▶ WORK TO DO:
a - Do these statements agree with the commentary on the Violence Against Women Act? Answer yes or no for each, quoting the deciding words of the text. (i) The Violence Against Women Act became law in 1994. (ii) Between 1937 and 1995 the Court struck down several laws for exceeding Congress's power to regulate interstate commerce. (iii) Congress chose the commerce clause as the constitutional basis for the act.
b - Duplicate the part of the commentary on the Violence Against Women Act that begins at the words "Last week, the" and stops after "their careers attacking.".

▶ GIVEN PASSAGE:
►

Last week, the Supreme Court heard arguments in a constitutional challenge to the Violence Against Women Act. On the same day, the justices announced that Congress lacks the power to authorize individuals to sue states for violating the Age Discrimination Act. Both cases show that the five conservative justices have started down the road toward a full-scale confrontation with Congress that has no logical stopping point. In the process, they have turned themselves into the mirror image of the judicial activists whom they have spent their careers attacking.

After languishing in Congress during the last years of the Bush administration, the Violence Against Women Act was passed in 1994 in the wake of Nicole Brown Simpson's murder. The question before the Supreme Court is whether Congress has the power to give the victims of "gender-motivated violence" the right to sue their attackers in federal court. (State courts already guarantee this right, allowing Nicole Simpson's parents to sue O.J. Simpson for civil damages.) The Constitution authorizes Congress "to regulate Commerce ... among the several States," and Congress, after weighing its options, concluded that the commerce clause provides the most convincing constitutional basis for the Violence Against Women Act. Specifically, in the early '90s, the House and Senate heard extensive testimony that violence against women has a substantial effect on interstate commerce. Corporate managers, for example, testified that battered women were less productive workers and might be afraid to take jobs involving nighttime travel.

Although the effects of violence against women on interstate commerce are open to question, Congress's careful consideration of the issue would have been enough to persuade the deferential Supreme Court for most of the twentieth century. Between 1937 and 1995, the Court refused to strike down a single law on the grounds that Congress had exceeded its power to regulate interstate commerce, no matter how remote the interstate effects in question-- even in cases involving backyard wheat farming or racial discrimination in Southern motels. This long period of judicial restraint was defended by liberals and conservatives alike who objected to the way the Court, during the Progressive and New Deal eras, had second-guessed the political branches by stretching and extrapolating from the constitutional text. In 1995, however, for the first time in nearly 60 years, the Supreme Court struck down an act of Congress, the Gun-Free School Zones Act, holding that its effects on interstate commerce were too remote. Rejecting the argument that the mere possession of guns in school might affect children's education in a way that would harm their future productivity as adults, the Court announced that Congress can only regulate economic activities that "substantially affect" interstate commerce.

Armed with this legal test, the five conservative justices--William Rehnquist, Antonin Scalia, Clarence Thomas, Anthony Kennedy, and Sandra Day O'Connor--now seem poised to strike down the Violence Against Women Act (although O'Connor, as always, reserves the right to change her mind). Violence against women is not an economic activity or an instrumentality of commerce, the argument goes, and, even if gender-motivated violence affects the economic activities of women within a state, its effects on interstate commerce aren't substantial enough to pass constitutional muster.

But, if the Supreme Court strikes down the Violence Against Women Act on that basis, it will call into question scores of other federal laws and embolden states-rights judges on lower courts to declare war on Congress. The Endangered Species Act, for example, regulates violence against animals, many of whom don't engage in interstate travel. Will it soon be unconstitutional for Congress to prohibit shooting a puma for sport in a national park?

◄

▶ AVAILABLE DATA:
►

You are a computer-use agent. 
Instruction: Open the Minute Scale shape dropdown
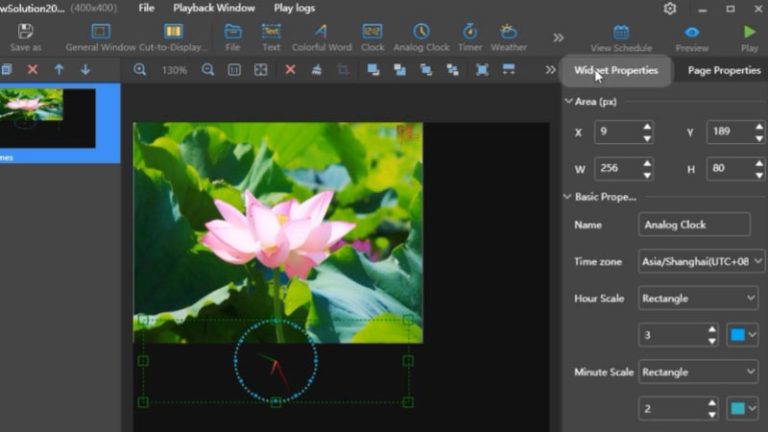click(x=698, y=372)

◄

▶ THE RESULTS:
a -
(i) Yes: "the Violence Against Women Act was passed in 1994"
(ii) No: "the Court refused to strike down a single law on the grounds that Congress had exceeded its power to regulate interstate commerce"
(iii) Yes: "concluded that the commerce clause provides the most convincing constitutional basis for the Violence Against Women Act"

b -
Last week, the Supreme Court heard arguments in a constitutional challenge to the Violence Against Women Act. On the same day, the justices announced that Congress lacks the power to authorize individuals to sue states for violating the Age Discrimination Act. Both cases show that the five conservative justices have started down the road toward a full-scale confrontation with Congress that has no logical stopping point. In the process, they have turned themselves into the mirror image of the judicial activists whom they have spent their careers attacking.